Extract provided
━━━━━━━━

AutoLightGBMRegression: AutoLightGBMRegression

Description

AutoLightGBMRegression is an automated lightgbm modeling framework with grid-tuning and model evaluation that runs a variety of steps. First, the function will run a random grid tune over N number of models and find which model is the best (a default model is always included in that set). Once the model is identified and built, several other outputs are generated: validation data with predictions, evaluation plot, evaluation boxplot, evaluation metrics, variable importance, partial dependence calibration plots, partial dependence calibration box plots, and column names used in model fitting.

Usage

AutoLightGBMRegression(
  data = NULL,
  TrainOnFull = FALSE,
  ValidationData = NULL,
  TestData = NULL,
  TargetColumnName = NULL,
  FeatureColNames = NULL,
  PrimaryDateColumn = NULL,
  WeightsColumnName = NULL,
  IDcols = NULL,
  OutputSelection = c("Importances", "EvalPlots", "EvalMetrics", "Score_TrainData"),
  model_path = NULL,
  metadata_path = NULL,
  DebugMode = FALSE,
  SaveInfoToPDF = FALSE,
  ModelID = "TestModel",
  ReturnFactorLevels = TRUE,
  ReturnModelObjects = TRUE,
  SaveModelObjects = FALSE,
  EncodingMethod = "credibility",
  TransformNumericColumns = NULL,
  Methods = c("Asinh", "Log", "LogPlus1", "Sqrt", "Asin", "Logit"),
  Verbose = 0L,
  NumOfParDepPlots = 3L,
  GridTune = FALSE,
  grid_eval_metric = "r2",
  BaselineComparison = "default",
  MaxModelsInGrid = 10L,
  MaxRunsWithoutNewWinner = 20L,
  MaxRunMinutes = 24L * 60L,
  PassInGrid = NULL,
  input_model = NULL,
  task = "train",
  device_type = "CPU",
  NThreads = parallel::detectCores()/2,
  objective = "regression",
  metric = "rmse",
  boosting = "gbdt",
  LinearTree = FALSE,
  Trees = 50L,
  eta = NULL,
  num_leaves = 31,
  deterministic = TRUE,
  force_col_wise = FALSE,
  force_row_wise = FALSE,
  max_depth = NULL,
  min_data_in_leaf = 20,
  min_sum_hessian_in_leaf = 0.001,
  bagging_freq = 0,
  bagging_fraction = 1,
  feature_fraction = 1,
  feature_fraction_bynode = 1,
  extra_trees = FALSE,
  early_stopping_round = 10,
  first_metric_only = TRUE,
  max_delta_step = 0,
  lambda_l1 = 0,
  lambda_l2 = 0,
  linear_lambda = 0,
  min_gain_to_split = 0,
  drop_rate_dart = 0.1,
  max_drop_dart = 50,
  skip_drop_dart = 0.5,
  uniform_drop_dart = FALSE,
  top_rate_goss = FALSE,
  other_rate_goss = FALSE,
  monotone_constraints = NULL,
  monotone_constraints_method = "advanced",
  monotone_penalty = 0,
  forcedsplits_filename = NULL,
  refit_decay_rate = 0.9,
  path_smooth = 0,
  max_bin = 255,
  min_data_in_bin = 3,
  data_random_seed = 1,
  is_enable_sparse = TRUE,
  enable_bundle = TRUE,
  use_missing = TRUE,
  zero_as_missing = FALSE,
  two_round = FALSE,
  convert_model = NULL,
  convert_model_language = "cpp",
  boost_from_average = TRUE,
  alpha = 0.9,
  fair_c = 1,
  poisson_max_delta_step = 0.7,
  tweedie_variance_power = 1.5,
  lambdarank_truncation_level = 30,
  is_provide_training_metric = TRUE,
  eval_at = c(1, 2, 3, 4, 5),
  num_machines = 1,
  gpu_platform_id = -1,
  gpu_device_id = -1,
  gpu_use_dp = TRUE,
  num_gpu = 1
)

━━━━━━━━

Task data

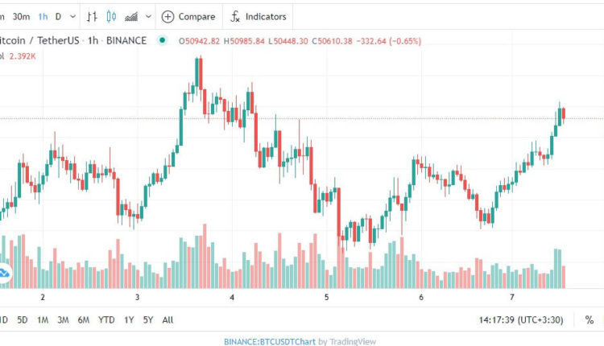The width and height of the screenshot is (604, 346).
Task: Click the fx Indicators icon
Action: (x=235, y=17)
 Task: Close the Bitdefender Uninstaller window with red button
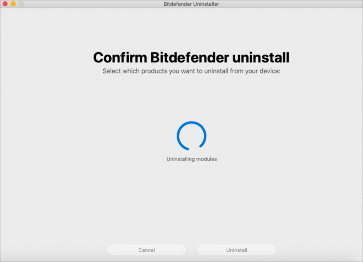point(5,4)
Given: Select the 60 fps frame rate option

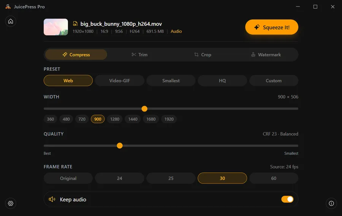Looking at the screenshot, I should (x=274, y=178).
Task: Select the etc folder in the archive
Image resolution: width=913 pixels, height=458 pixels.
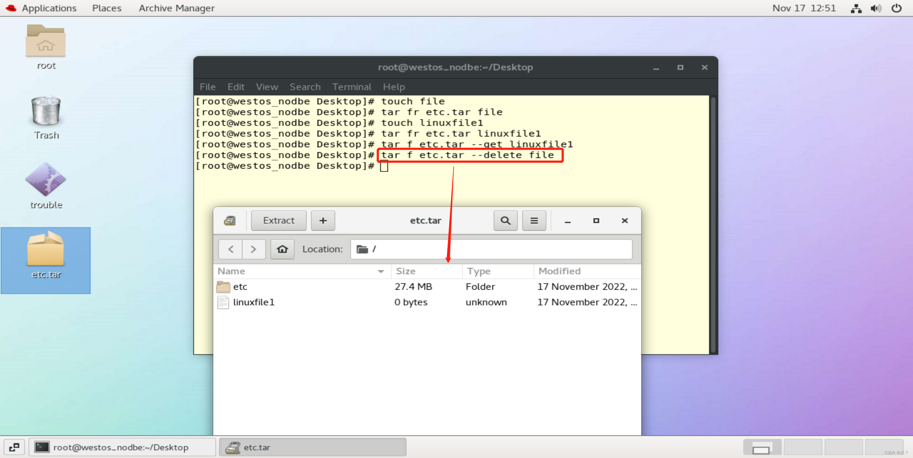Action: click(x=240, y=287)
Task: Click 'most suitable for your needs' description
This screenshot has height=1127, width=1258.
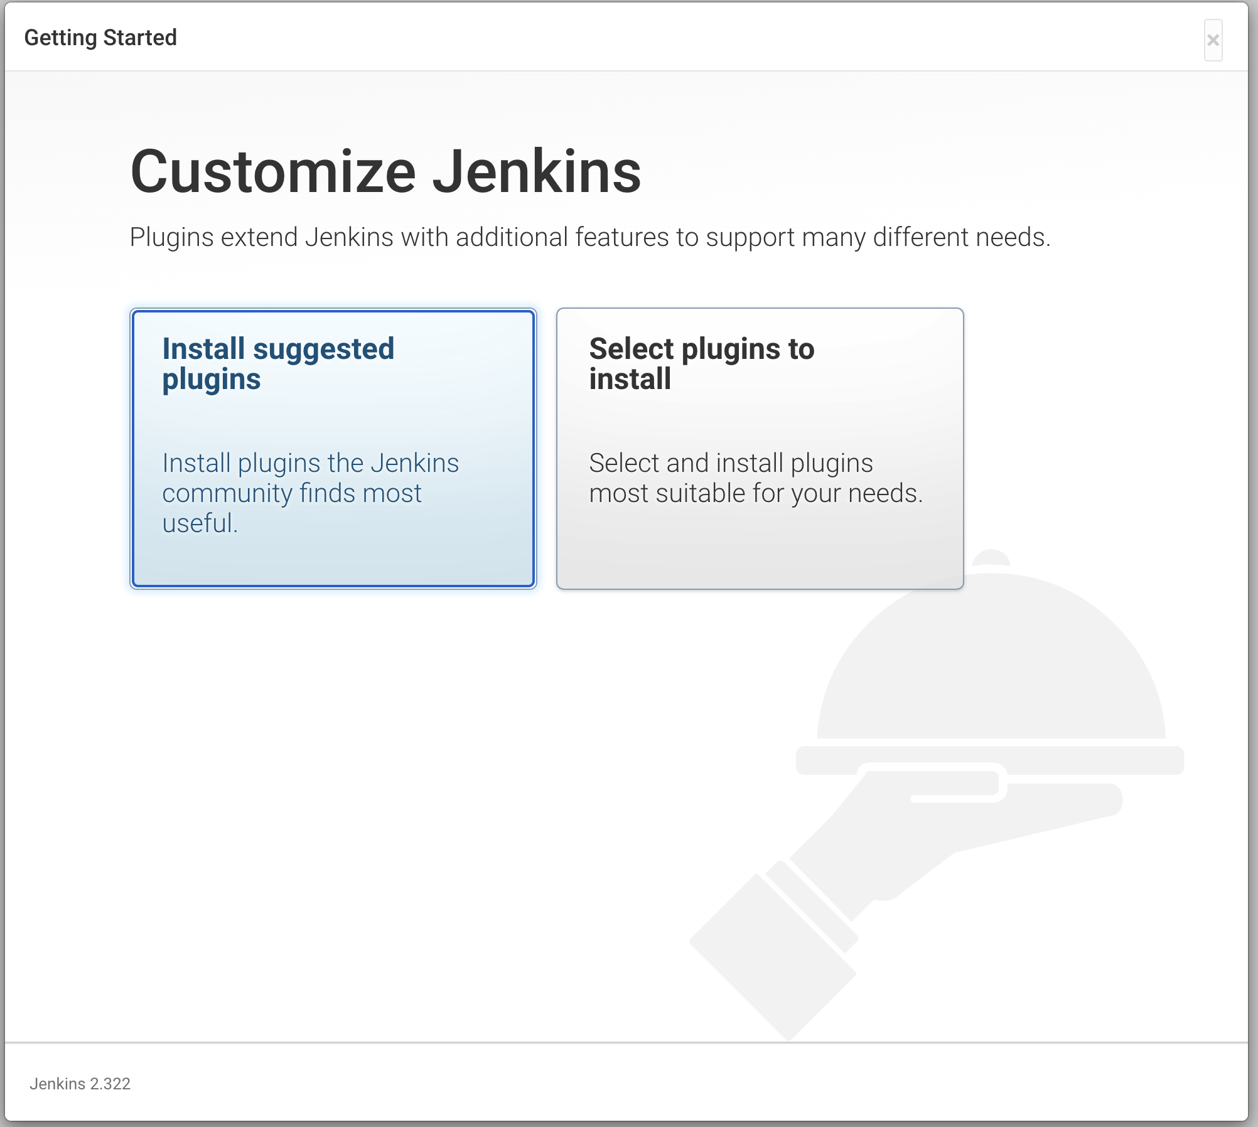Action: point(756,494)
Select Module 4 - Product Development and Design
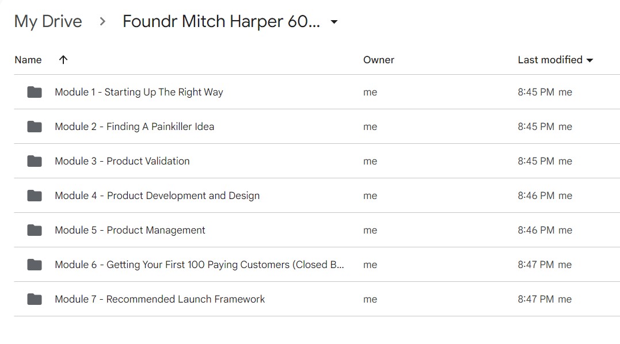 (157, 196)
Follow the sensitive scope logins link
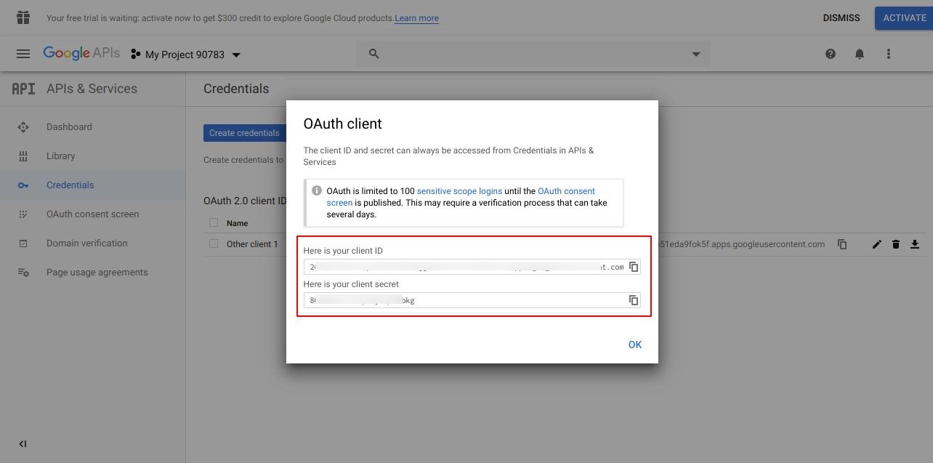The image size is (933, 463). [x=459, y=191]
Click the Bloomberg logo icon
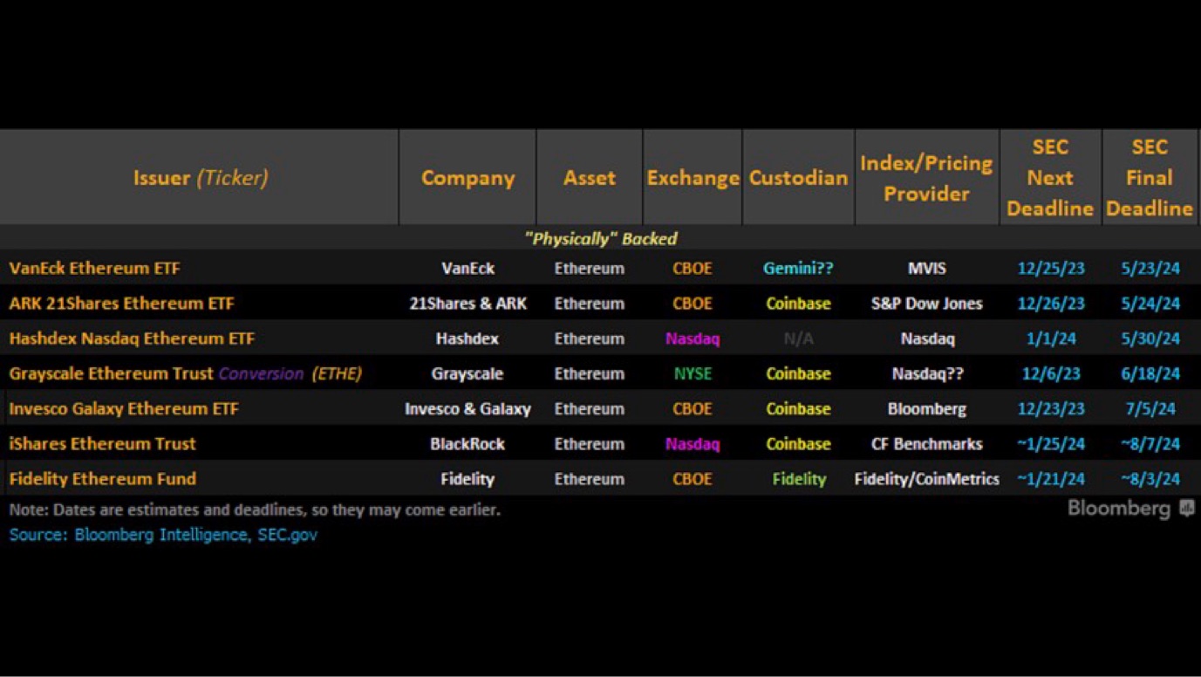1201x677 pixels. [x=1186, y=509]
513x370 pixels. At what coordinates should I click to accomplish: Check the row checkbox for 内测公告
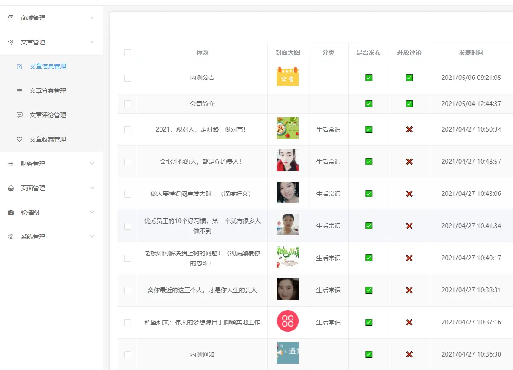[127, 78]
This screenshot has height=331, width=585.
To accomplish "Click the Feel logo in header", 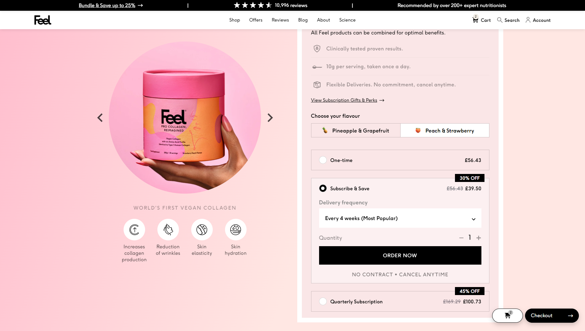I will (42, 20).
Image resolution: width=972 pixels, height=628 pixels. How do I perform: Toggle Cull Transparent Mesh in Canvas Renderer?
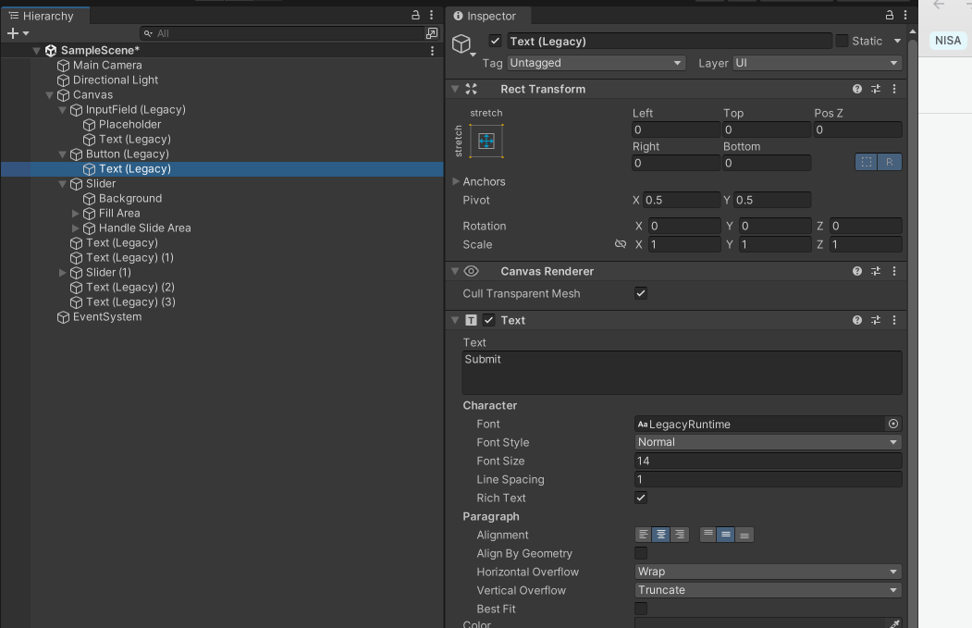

━━━━━━━━

Requests
1. Using the AutoLightGBMRegression page, explain in one to three sentences what the function does first and how it chooses a model.
2. Please print the records from their first line through the line containing "The image size is (933, 463). [x=459, y=191]", including both of those lines, and omit the pictures.

Answers below
1. First, the function runs a random grid tune over N models and identifies the best one. A default model is always part of that set of candidates. Once the best model is identified and built, the function generates the other outputs.

2.
The width and height of the screenshot is (604, 346).
Task: Click the fx Indicators icon
Action: (x=235, y=17)
 Task: Close the Bitdefender Uninstaller window with red button
point(5,4)
Given: Select the 60 fps frame rate option

Looking at the screenshot, I should (x=274, y=178).
Task: Select the etc folder in the archive
Image resolution: width=913 pixels, height=458 pixels.
Action: click(x=240, y=287)
Task: Click 'most suitable for your needs' description
This screenshot has height=1127, width=1258.
Action: point(756,494)
Select Module 4 - Product Development and Design
 (157, 196)
Follow the sensitive scope logins link
The image size is (933, 463). [x=459, y=191]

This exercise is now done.